By Sandy Jones
Greetings as we ring in another New Year. The last two years have taught us that we must be resilient and we absolutely have to rely on God in all things.
I never felt this more than I did one pre-dawn morning in late November. My husband had hung our Christmas lights, and as I took our dog out I looked at the subdivision downhill from our home, and literally said out loud, ‘Come on you guys, get your Christmas lights up – we need the joy and encouragement those little lights bring.’
I’m sure some reading this are thinking I’ve put my hope in the wrong things, but please know – those “little lights” remind me that God IS light, and drives out the darkness. I think we can all agree that we need more “Light” in the world today.
That said, do you ever just laugh at how God works? I know I do.
Recently I was extremely frustrated with someone who just didn’t seem to understand my perspective, my point of view.
Arriving a half hour early for a meeting at a local coffee shop, I decided I would sit down and look up scripture to prove my point. My plan was to then wordsmith an appropriate response, based on God’s Word.

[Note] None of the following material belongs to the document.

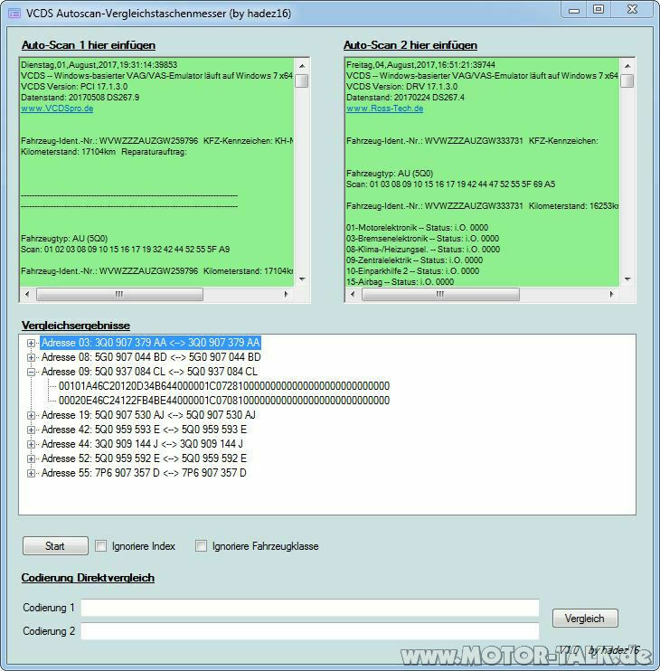Click Auto-Scan 1 scroll up arrow
Image resolution: width=660 pixels, height=671 pixels.
302,66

I would show how knowledgeable I am, and how sound my thinking. Not a pretty confession, but true nonetheless.
I was directed to Proverbs 17:15. This was really good stuff. I was loading up great ammunition.
Liking what I saw, I continued reading and had my ah-ha moment when I reached Proverbs 17:27-28. Whoever restrains his words has knowledge, and he who has a cool spirit is a man of understanding. Even a fool who keeps silent is considered wise; when he closes his lips, he is deemed intelligent.

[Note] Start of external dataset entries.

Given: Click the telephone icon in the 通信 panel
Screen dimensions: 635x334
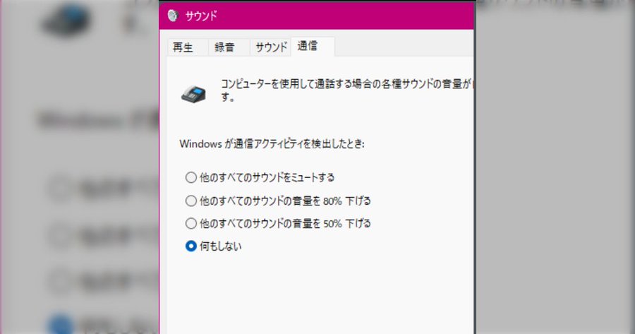Looking at the screenshot, I should coord(194,93).
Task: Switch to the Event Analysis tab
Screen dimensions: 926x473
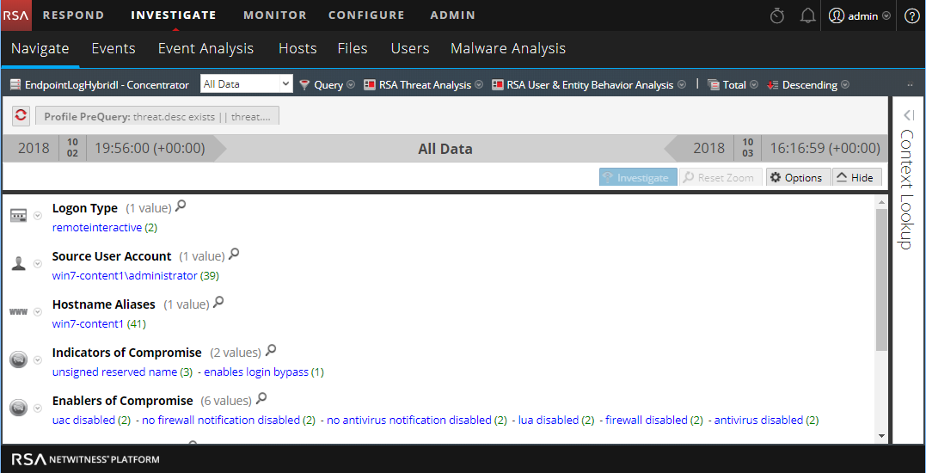Action: click(205, 48)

Reading on to Proverbs 18:2. A fool takes no pleasure in understanding, but only in expressing his opinion.
And there it was, the answer to my fervent prayer, to be lead to just the right verse so I could prove my point, except my finger was pointing back at me. I was the one sitting there with a log in my own eye.

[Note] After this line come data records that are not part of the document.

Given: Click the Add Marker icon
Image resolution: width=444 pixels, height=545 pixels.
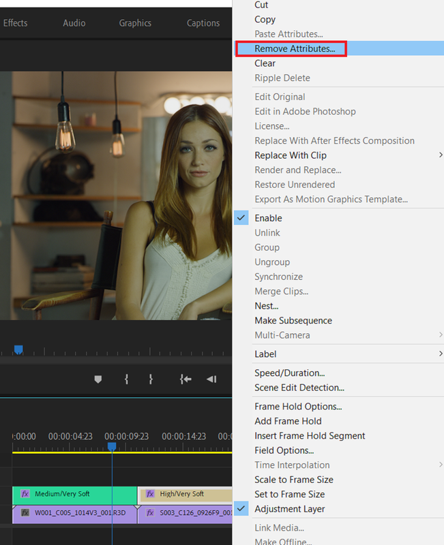Looking at the screenshot, I should coord(98,379).
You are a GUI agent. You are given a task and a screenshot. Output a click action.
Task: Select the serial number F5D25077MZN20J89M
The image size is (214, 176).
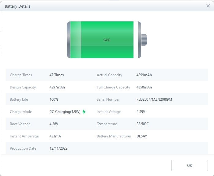coord(154,99)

Yes, God had answered my prayer. He addressed my own pride, and showed me that even a fool looks wise when they keep their mouth shut.
I was still chuckling when my appointment arrived, and had to share how God had taken my intent to show someone else, and had shown me.
As we head into this New Year, I pray to take this lesson with me.
The past couple of years have been fraught with emotions and growing discord everywhere; I pray to be able to look long and hard at my own thoughts, words and actions to be sure it’s He and me that I’m showing my full intentions, and not be such a people pleaser and allow myself to get so worked up over people who don’t agree with me.
One of my near-daily prayers is for “an abundance of wisdom” and in this time of trying to prove myself worthy, and smart, God answered my prayer with wisdom.
I know I’m not perfect, far from it. I know I will never have “arrived,” I will always have much to learn and discern. Those who meet me quickly find that I am one authentically flawed human being. I am just how God intended for me to be.
I have been quite open in this column about my secular past – my testimony, if you will, and this is simply another chapter in my ever-growing, ever-changing walk with my Lord and Savior, and I’m extremely grateful for the grace and mercy He continues to show me each day.
In my quest to draw nearer to Him, I read and study the Bible. I lead and attend multiple Bible studies, listen to podcasts and watch powerful pastors on video, and then suddenly, there it is, just like I’m a new believer He reminds me how far I have yet to go, and how I need to not be too spiritually mature to have ears to hear His voice when He speaks to me as His child. Like the Father He is, He gently corrects me, and sets me back on the course He’s called me to.
Will I make this same mistake again? Probably. Oh it will look like something totally different, but I’m passionate about what and how I believe, so I’m fairly sure something will work me up, and I will toddle down this path again. I just pray that I don’t get too far down the road before I recognize the scenery, remember this lesson, and get back to the important stuff – things of eternal importance, not things that will soon quickly pass.
I am humbly blessed to have been called to this ministry, and I pray that my willingness to share my own journey will somehow encourage someone to embrace the things that God is showing them. Thank you, dear reader, for coming along with me – I’m so glad you’re here.